> _TASK_
Word for word, write out the entries that follow, omitting all pictures.

> _RECORDS FOR THIS TASK_
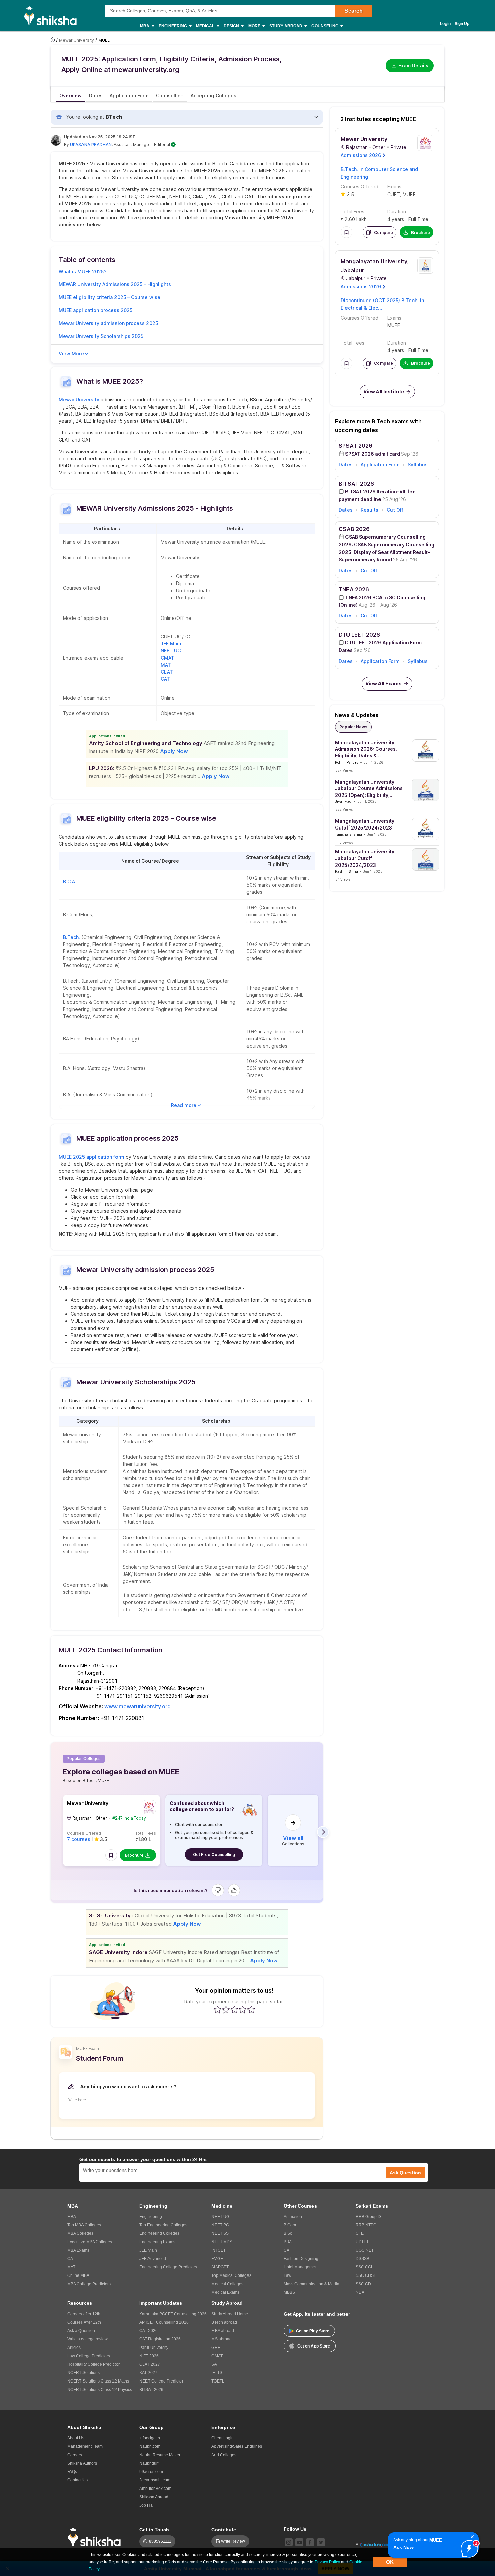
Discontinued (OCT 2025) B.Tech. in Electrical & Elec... (382, 304)
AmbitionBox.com (155, 2488)
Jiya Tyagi (343, 801)
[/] (53, 40)
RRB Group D (368, 2216)
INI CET (218, 2250)
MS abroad (221, 2339)
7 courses (78, 1839)
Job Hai (146, 2505)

> _OUTPUT_
Discontinued (OCT 2025) B.Tech. in Electrical & Elec... (382, 304)
AmbitionBox.com (155, 2488)
Jiya Tyagi (343, 801)
[/] (53, 40)
RRB Group D (368, 2216)
INI CET (218, 2250)
MS abroad (221, 2339)
7 courses (78, 1839)
Job Hai (146, 2505)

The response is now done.